**INSTRUCTIONS TO FOLLOW:**
Copy out the full data exactly as given; pictures should not be included.

· · ·

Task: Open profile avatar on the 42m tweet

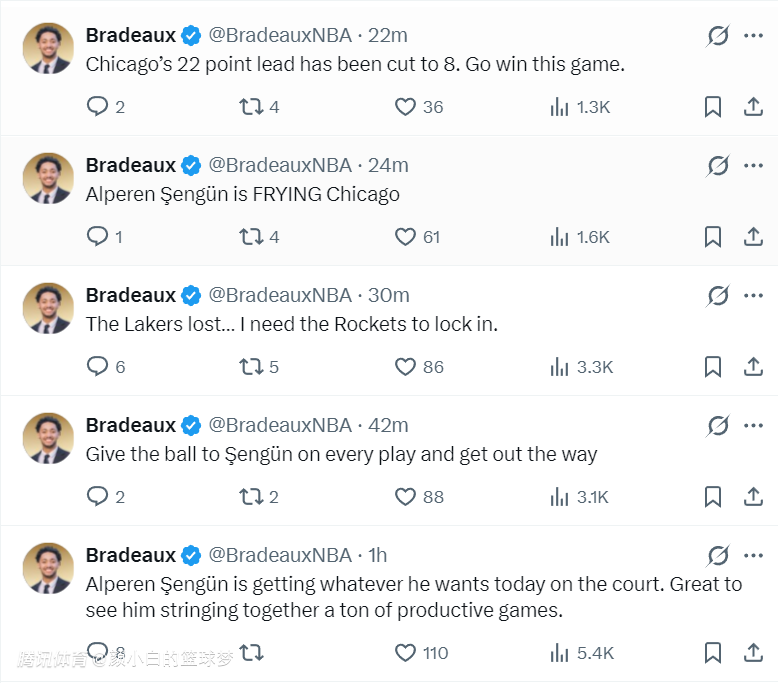Action: point(48,437)
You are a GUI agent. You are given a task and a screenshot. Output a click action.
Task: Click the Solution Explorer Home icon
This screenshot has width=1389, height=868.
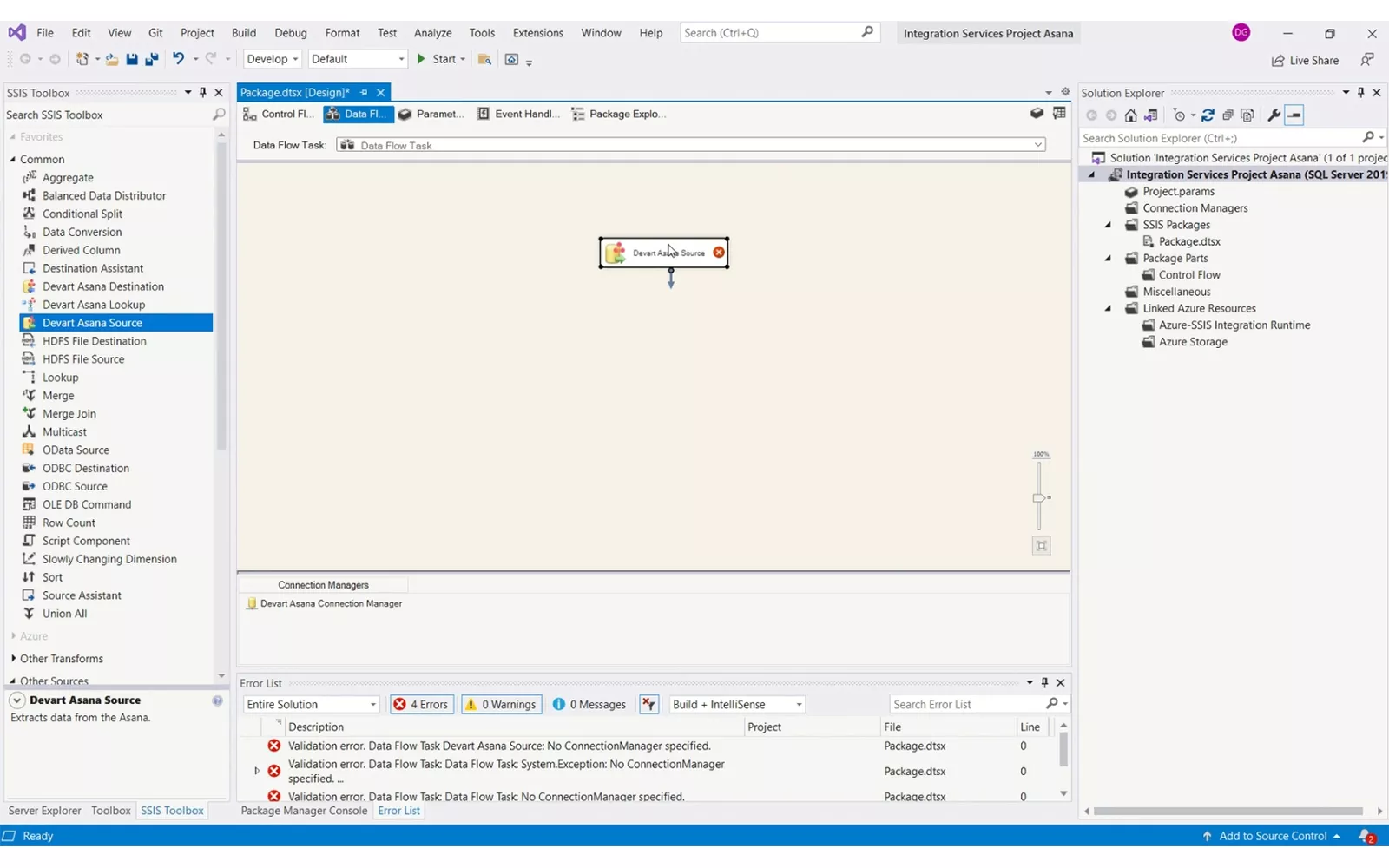[x=1130, y=115]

· · ·

**REPLY TO THE EXERCISE:**
Task: Open profile avatar on the 42m tweet

Action: point(48,437)
You are a GUI agent. You are given a task and a screenshot. Output a click action.
Task: Click the Solution Explorer Home icon
This screenshot has width=1389, height=868.
[x=1130, y=115]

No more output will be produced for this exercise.